Provided records —
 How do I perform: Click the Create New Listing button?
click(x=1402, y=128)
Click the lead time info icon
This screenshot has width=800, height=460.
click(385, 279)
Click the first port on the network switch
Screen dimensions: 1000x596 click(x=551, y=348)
==
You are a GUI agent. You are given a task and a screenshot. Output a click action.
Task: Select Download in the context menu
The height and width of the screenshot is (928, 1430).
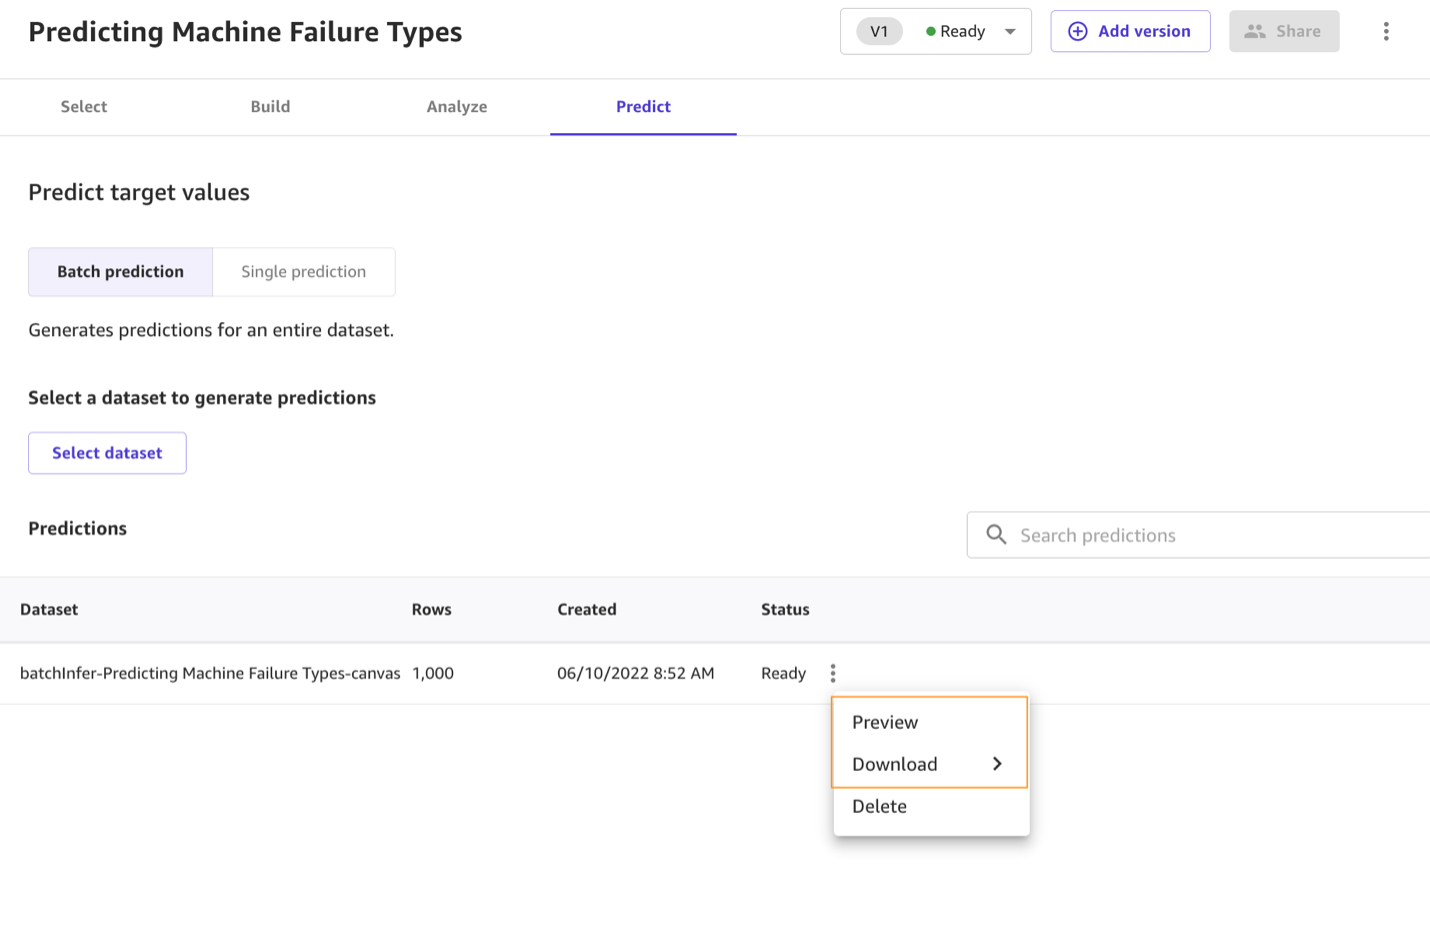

Your instructions — Write down again, exactly as given, only the lines above that fall from the line with "Task: Select Download in the context menu" to the line with "The height and", inclusive.

Response box —
Task: Select Download in the context menu
The height and width of the screenshot is (928, 1430).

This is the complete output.